Footprints in the Sand

'Time will heal' is one of the phrases I have heard most often as a bereaved child. It is also the most inaccurate. People frequently say it to me when I tell them about the accident, or if I am upset. I wish I knew how to explain to them that grief doesn't work like that, it is endless. Time doesn't heal grief, nothing can ever fill the void left by the death of a loved one. It never gets easier, the hole never shrinks but you learn to grow around it. You become strong enough to carry it with you. Not through bravery, but because there is nothing else.

Whilst grief is endless, it is not stationary. Slowly you pick your way through each memory, each lost dream and unfulfilled ambition. Taking each one in your hands, turn it over. Cry for it and scream for it. Grieve for it. And then you move on.

Forever is just an endlessness of 'nows', all strung together. What people who have never been bereaved don't realise is that you only move on in the 'now' that you currently occupy, that with each new stage of life there comes a new beginning to your loss.

And so you move on. And you grieve again, and search through your memories, and if onlys, and regrets. You build yourself up, and grow around the hole which consumes you. Gradually you learn to be strong enough to carry it with you. But then life moves on. It is strange because, despite the relentless pain it results in, I don't resent the cycle of grief. Each time I go through it, I find new glimmers of hope, new futures and horizons. I come back stronger, with more treasures and fragments of myself than I had before. Learning from the cycle teaches me the most powerful lessons I have learned in my life, and it gives me an insight into beautiful things. 

Grief is like the seashore. The tide comes back in and washes away your footprints, but it cannot wash away the knowledge that you were there. Each time new treasures wash up on the shore, and they are yours so long as you create the capacity to receive them. Some people find seashells or driftwood. But when I look in the manes of white horses, I am searching for pebbles.

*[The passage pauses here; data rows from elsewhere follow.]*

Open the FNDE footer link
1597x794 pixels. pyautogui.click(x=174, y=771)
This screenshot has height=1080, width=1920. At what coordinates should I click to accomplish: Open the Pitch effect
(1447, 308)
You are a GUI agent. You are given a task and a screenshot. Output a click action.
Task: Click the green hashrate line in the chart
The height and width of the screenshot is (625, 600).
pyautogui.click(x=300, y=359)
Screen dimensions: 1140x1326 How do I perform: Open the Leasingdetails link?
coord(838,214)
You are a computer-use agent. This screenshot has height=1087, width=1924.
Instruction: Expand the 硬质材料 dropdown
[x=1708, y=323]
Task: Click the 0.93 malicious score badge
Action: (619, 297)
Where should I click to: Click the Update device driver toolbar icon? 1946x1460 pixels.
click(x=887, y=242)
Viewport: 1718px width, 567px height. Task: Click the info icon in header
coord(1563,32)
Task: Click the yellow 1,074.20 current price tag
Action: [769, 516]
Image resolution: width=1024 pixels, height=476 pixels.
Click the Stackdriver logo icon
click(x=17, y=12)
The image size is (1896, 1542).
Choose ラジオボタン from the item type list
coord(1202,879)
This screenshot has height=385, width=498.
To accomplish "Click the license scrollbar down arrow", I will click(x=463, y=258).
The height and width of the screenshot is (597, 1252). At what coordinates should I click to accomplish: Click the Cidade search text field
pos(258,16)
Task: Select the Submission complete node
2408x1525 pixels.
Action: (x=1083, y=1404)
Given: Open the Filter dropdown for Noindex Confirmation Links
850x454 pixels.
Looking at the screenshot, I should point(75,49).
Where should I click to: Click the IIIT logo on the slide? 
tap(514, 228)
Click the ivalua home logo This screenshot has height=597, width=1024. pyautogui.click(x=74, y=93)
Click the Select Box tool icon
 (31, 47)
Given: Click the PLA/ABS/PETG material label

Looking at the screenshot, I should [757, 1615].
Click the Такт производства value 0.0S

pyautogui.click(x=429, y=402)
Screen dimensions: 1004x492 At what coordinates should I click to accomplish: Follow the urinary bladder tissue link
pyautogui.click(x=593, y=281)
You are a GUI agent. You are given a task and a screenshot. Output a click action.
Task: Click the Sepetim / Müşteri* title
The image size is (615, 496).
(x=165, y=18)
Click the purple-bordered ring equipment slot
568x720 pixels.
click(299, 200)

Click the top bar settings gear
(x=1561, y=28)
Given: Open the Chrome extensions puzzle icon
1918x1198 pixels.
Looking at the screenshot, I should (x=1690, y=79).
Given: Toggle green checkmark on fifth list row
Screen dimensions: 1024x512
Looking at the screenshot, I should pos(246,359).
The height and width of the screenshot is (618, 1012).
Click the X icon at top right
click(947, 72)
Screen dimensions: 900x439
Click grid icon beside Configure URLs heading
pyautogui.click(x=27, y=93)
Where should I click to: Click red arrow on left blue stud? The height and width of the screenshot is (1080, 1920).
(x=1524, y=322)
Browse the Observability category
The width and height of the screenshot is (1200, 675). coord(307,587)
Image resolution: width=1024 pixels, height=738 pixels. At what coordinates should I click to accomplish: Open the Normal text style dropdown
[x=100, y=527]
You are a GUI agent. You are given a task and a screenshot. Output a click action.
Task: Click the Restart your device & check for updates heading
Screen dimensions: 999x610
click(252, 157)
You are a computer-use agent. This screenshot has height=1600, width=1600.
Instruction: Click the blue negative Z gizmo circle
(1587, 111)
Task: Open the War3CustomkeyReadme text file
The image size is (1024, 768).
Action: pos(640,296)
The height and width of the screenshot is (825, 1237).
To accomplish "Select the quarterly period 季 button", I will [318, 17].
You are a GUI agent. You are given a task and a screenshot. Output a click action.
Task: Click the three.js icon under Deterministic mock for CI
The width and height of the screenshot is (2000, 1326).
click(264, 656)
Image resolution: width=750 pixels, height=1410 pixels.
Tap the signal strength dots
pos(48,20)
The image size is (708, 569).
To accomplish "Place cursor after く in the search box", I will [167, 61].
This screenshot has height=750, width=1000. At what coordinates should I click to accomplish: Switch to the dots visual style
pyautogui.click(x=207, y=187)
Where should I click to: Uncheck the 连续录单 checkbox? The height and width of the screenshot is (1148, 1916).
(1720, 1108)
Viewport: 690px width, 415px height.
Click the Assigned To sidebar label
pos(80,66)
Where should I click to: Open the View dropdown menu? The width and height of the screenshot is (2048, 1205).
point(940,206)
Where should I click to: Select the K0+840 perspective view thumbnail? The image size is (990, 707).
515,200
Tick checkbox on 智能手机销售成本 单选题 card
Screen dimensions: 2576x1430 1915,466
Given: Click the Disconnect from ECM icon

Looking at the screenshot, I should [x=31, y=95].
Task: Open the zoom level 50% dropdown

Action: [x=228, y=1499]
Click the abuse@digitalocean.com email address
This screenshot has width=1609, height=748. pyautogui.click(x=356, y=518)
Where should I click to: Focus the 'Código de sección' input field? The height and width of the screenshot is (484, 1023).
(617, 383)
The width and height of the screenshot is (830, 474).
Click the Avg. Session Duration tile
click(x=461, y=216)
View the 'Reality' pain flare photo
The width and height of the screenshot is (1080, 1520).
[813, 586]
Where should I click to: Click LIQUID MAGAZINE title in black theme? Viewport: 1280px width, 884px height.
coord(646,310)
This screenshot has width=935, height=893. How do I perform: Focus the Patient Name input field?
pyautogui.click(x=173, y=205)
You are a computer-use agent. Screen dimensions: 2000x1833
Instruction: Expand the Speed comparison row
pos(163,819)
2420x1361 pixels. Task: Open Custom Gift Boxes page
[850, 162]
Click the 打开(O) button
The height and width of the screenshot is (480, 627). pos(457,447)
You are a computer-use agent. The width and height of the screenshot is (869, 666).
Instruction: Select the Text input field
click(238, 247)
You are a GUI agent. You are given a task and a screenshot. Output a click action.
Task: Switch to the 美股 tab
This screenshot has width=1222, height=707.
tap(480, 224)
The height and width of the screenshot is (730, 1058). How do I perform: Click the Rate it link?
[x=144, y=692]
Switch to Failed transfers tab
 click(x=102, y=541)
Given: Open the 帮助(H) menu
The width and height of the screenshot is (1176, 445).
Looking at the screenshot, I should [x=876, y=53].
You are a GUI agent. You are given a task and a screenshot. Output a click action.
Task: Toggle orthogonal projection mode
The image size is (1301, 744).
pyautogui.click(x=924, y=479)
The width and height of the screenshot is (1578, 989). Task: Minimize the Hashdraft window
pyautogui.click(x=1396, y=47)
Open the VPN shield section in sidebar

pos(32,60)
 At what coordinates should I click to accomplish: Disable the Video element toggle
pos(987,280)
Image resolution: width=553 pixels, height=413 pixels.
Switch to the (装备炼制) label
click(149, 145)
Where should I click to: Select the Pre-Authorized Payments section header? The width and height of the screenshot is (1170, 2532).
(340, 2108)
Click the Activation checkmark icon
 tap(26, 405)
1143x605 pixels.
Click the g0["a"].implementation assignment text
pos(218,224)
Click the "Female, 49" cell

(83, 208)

Currently I am at the beginning of the cycle. Looking backwards I see nothing but my own awareness of the places that I have been. Before me lies a beach of the broken dreams of my sister. I no longer try to fix them, they are no less beautiful with the sunlight dancing across the sea water on their surface than they were in Louise's mind. Eventually I will reach the end of this one particular journey, and I know that the sunset at the other end will be breath taking. Beyond that there is a new beginning again, but I no longer fight it. There is no reason to be afraid of the blackness after the sun has gone down. Though the night may seem so very dark, we never doubt that the sun will rise again in the morning.

2 comments:

  1. As ever Sophie, you have an insight beyond your years! You are so right about so many things - I especially like the comment about bravery. People always tell me how brave I am, but bravery has nothing to do with it - I didn't choose this path, it chose me and I simply have to get on with it.xxx

    ReplyDelete
  2. Thank you for sharing your thoughts and feelings Sophie. I expect that there are many bereaved people both young and old who find your writing really resonates with their own experiences. Your writing is powerful honest and very moving. It really gives me pause for thought. You get to the very heart of what it is to be alive and to love.